By Sunday afternoon, USB had solidified a takeover of Credit Suisse as markets watched wearily, uncertain if this was a sign of the end of the banking crisis, or just the beginning of a new phase.
With a purchase price of over $3 billion, UBS believes the combined entity, under the leadership of UBS chair Colm Kelleher and UBS CEO Ralph Hamers, will prove accretive to EPS by 2027.
Under the plan, the Credit Suisse investment bank business will be wound down. It is expected the deal will yield a total annuitized cost savings of $8 billion by 2027, as the integration is expected to take 3-4 years,
UBS will suspend its stock buyback plans and both banks will be given unrestricted access to the Swiss National Bank’s existing facilities.

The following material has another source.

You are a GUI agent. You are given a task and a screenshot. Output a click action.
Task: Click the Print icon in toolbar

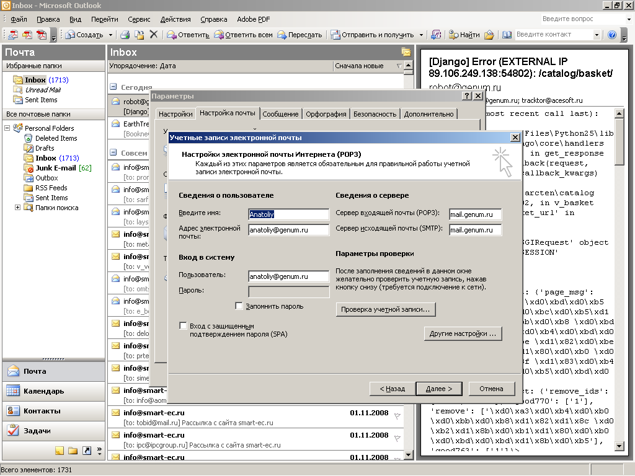[x=125, y=35]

UBS chair Colm Kelleher said, in a statement viewed as throwing shade at the Credit Suisse board members and executive team, “This acquisition is attractive for UBS shareholders but, let us be clear, as far as Credit Suisse is concerned, this is an emergency rescue.”
Kelleher added, on an analyst call that included UBS CEO Hamers, “It’s a historic day, and a day we hoped would not come.” There were no Credit Suisse board members or executives on the call.
UBS executives were clear on the call that they would move “fast” to wind down the investment bank side of Credit Suisse. The company added it had taken reserves against the high profile litigation matters of Credit Suisse.
In an interview, a former high-ranking UBS executive said the deal may help to reassure the markets, however it may unsettle UBS shareholders.
He said, “You go from having the best run Swiss bank in UBS with a clear strategy, to owning the worst.”